The fragment of 2D NOESY NMR spectrum of compound 4 in DPC solution at 300 K. Numbers designate protons of compound 4, letters B–H belong to DPC protons. Intermolecular cross-peaks are highlighted by bold black frames.

So that we could check whether compound 4 intercalates into the membrane mimetic, 2D DOSY NMR experiments were carried out (Figure 7). Insignificantly different diffusion coefficients were observed for protons of DPC molecule (D = (9.281 ± 0.742) × 10−11 m2/s) and for compound 4 (D = (9.798 ± 0.784) × 10−11 m2/s) indicating that compound 4 binds to DPC micelles surface. Thus, solution-state NMR data confirm the stable complex formation between DPC micelles and the studied compound 4.

Figure 7

The 2D DOSY NMR spectrum of compound 4 in DPC/D2O solution at temperature 300 K.

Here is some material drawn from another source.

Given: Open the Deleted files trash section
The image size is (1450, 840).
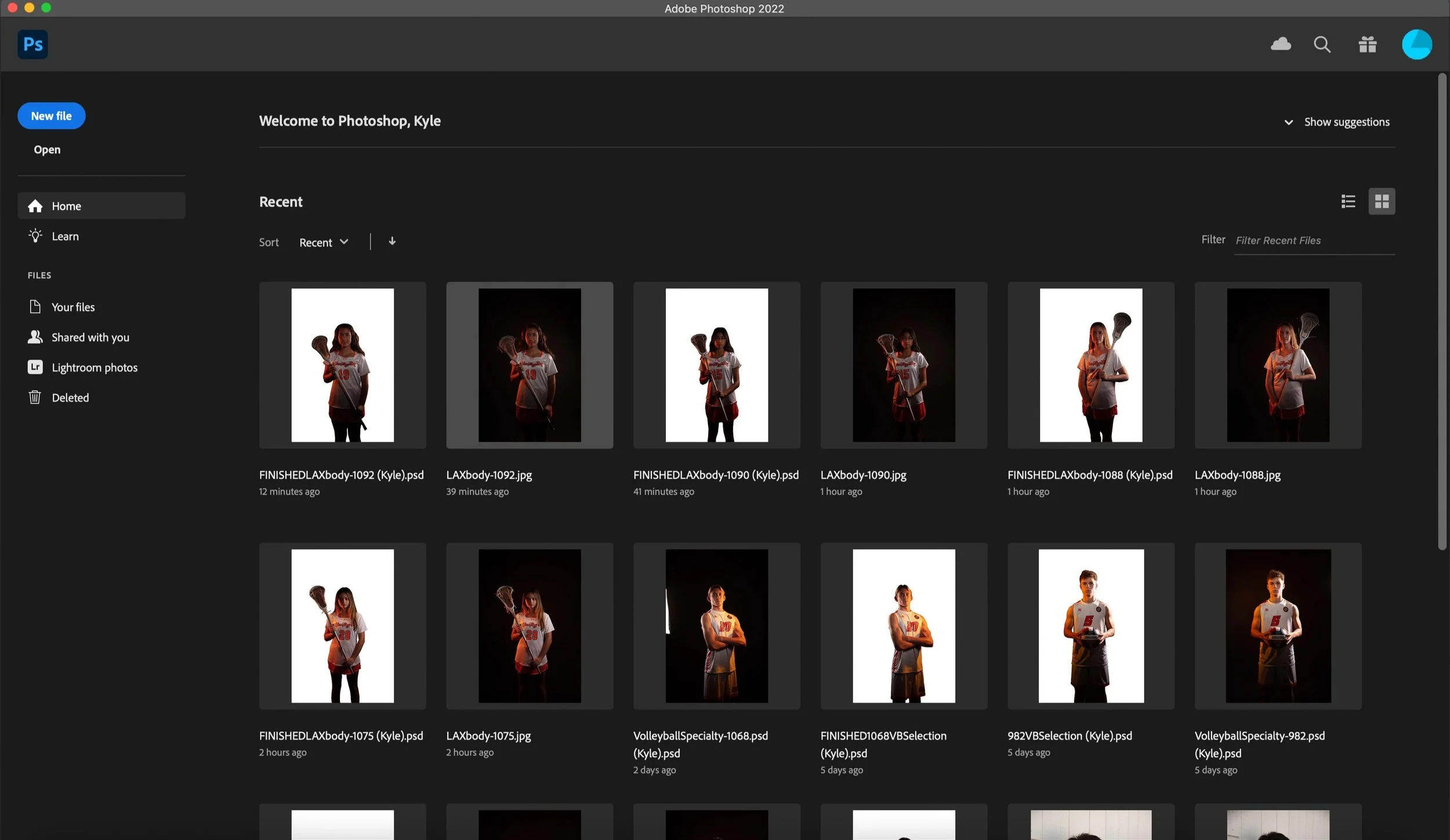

To check if compounds 3 and 5 interact with the membrane model, 2D DOSY experiments were also carried out. Significantly different diffusion coefficients were observed for protons of DPC molecule (D = (9.566 ± 0.765) ×10−11 m2/s) and for compound 3 (D = (13.488 ± 1.079) × 10−11 m2/s). Furthermore, the 2D DOSY NMR experiment showed that compound 5 and DPC micelles had rather different self-diffusion coefficients in D2O solution ((16.360 ± 1.309) × 10−11 and (9.560 ± 0.765) × 10−11 m2/s, respectively) suggesting that compounds 3 and 5 do not bind to DPC micelles.

3.4. Cytotoxicity

The cytotoxic properties of the compounds 3–5 were evaluated in metabolic MTS assay. For that, BJ tert human fibroblasts (ATCC, Manassas, VA, USA) were seeded in 96-well culture plates (Corning Inc. Corning, NY, USA) and allowed to attach and grow for 24 h before treatment. Then, compounds 3–5 were added and cultivation was followed for 72h and the viability of cells has been evaluated. Compounds 3–5 exhibited the cytotoxic properties against BJ tert fibroblasts at concentrations higher than 300 µM (Figure 8A–C), with IC50 values lying in the range of 300–600 µM (Table 3).

Figure 8

The viability of BJ tert human fibroblasts treated compound 3–5 (A–C, respectively) for 72 h. The data was normalized to solvent-treated controls. Values are the means ± standard deviation (n = 3). Statistical analyses (Student’s t-test) were performed using Statistical software program version 7.0 (S.A. Glantz, McGraw Hill Education, NY, USA). p < 0.05 was considered to indicate a statistically significant difference. Half-inhibitory concentration (IC50) was determined by using the IC50 Tool Kit (http://ic50.tk/, accessed on 15 February 2021). The IC50 value is graphically represented as a proper sigmoid curve (A–C).

Table 3

IC50 values for compounds 3–5 on BJ tert human fibroblasts.

Compound	IC50 Value, µM
3	548 ± 52.7
4	314 ± 46.5
5	450 ± 71.6

4. Conclusions

Taken together, all studied monoterpenoid compounds suppressed the platelet aggregation in vitro apparently via blocking their P2Y12 receptor activity. Molecular docking indicated that the binding force with platelet P2Y12 receptor depends on heteroatom in monoterpenoids and decreases in series from sulphur to oxygen and nitrogen atoms. Detailed NMR studies using dodecyl phosphocholine (DPC) as membrane model revealed that only S-containing compound binds to DPC micelles surface. This binding reinforces the mechanical properties of the cell membranes and prevents destabilizing and following clot formation on the phospholipid surface. No confirmation of stable complex formation between DPC micelles and O- and N-containing compounds were obtained from solution-state NMR data. Most likely, for all the studied compounds, both mechanisms of action are realized—receptor and membrane factors, but in the case of the S-containing compound, both factors are more pronounced. On a wider lever, considering the low toxicity, the ability to block induced-aggregation, S-containing monoterpenoids seem to be promising agents for the blood products stabilization, treatment, and prevention of thrombophilia.